Editorial

Lesson from the victims in the face of a finished Mazón

The hall in the City of Arts and Sciences where the state tribute was held, during the speech by a family of the victims of the DANA storm.
29/10/2025
2 min

The state ceremony to honor the victims of the DANA storm achieved what rarely happens at such an event: the victims themselves set the tone and delivered the messages they wished to convey. First, with shouts against the presence of Carlos Mazón, which could be clearly heard and which, before the entire Spanish public, signaled the end of the Valencian president's political career. And second, with moving speeches from three relatives of the victims that perfectly captured the magnitude of the tragedy.

What Mazón—and Alberto Núñez Feijóo—seems unable to grasp is that his mere presence, as the person ultimately responsible for a security operation that failed spectacularly that day, is an open wound that prevents the victims from moving on and beginning to grieve in a normal way. The victims' anger is understandable, given that they must wake up each day to new information about their president's actions on that fateful October 29, 2024, and witness, day after day, the Valencian government's explicit intention to conceal relevant information.

The lesson in dignity offered by the victims this Sunday stands in stark contrast to the maneuvers of the Valencian authorities to obstruct the investigation by the judge in Catarroja, who is looking into the case, in clarifying the facts. This includes hiding compromising videos and simply refusing to appear voluntarily as a witness. Clearly, the Spanish government also bears responsibility for the sense of abandonment felt by those affected in the days following the storm, but it is evident that Mazón's resignation is a prerequisite. sine qua non of the victims in order to recover some semblance of normality.

On the other hand, Mazón's insistence on clinging to power and pretending that nothing that happened that day was his responsibility is an insult to the citizens and to the very idea of democracy. The judge will have to clarify whether there has been criminal liability in the handling of the DANA storm, but Mazón must personally bear the political responsibility.

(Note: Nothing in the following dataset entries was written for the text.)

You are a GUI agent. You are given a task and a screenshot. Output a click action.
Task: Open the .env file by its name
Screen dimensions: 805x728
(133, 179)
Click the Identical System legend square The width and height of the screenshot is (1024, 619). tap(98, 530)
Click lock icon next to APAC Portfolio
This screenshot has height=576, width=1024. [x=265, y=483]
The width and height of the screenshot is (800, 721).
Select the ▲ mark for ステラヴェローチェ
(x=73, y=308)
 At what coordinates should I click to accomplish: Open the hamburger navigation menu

He himself admitted in an official statement that "things could have been done better." Of course, they could have been done better! For example, if the President of the Generalitat had been in charge of the corresponding crisis management teams from the very beginning of the morning, when the red alert was declared in areas of the province of Valencia, instead of continuing with his schedule as if nothing were amiss. Because if anything has become clear from the judge's investigation, it is that the majority of victims could have been saved with an alert and a general shutdown of activity in the early afternoon.

The death of a loved one is always traumatic, but it's very difficult to overcome the ordeal when you think that perhaps it was a preventable death. And that those who could have prevented it are right there, occupying the same offices as that day.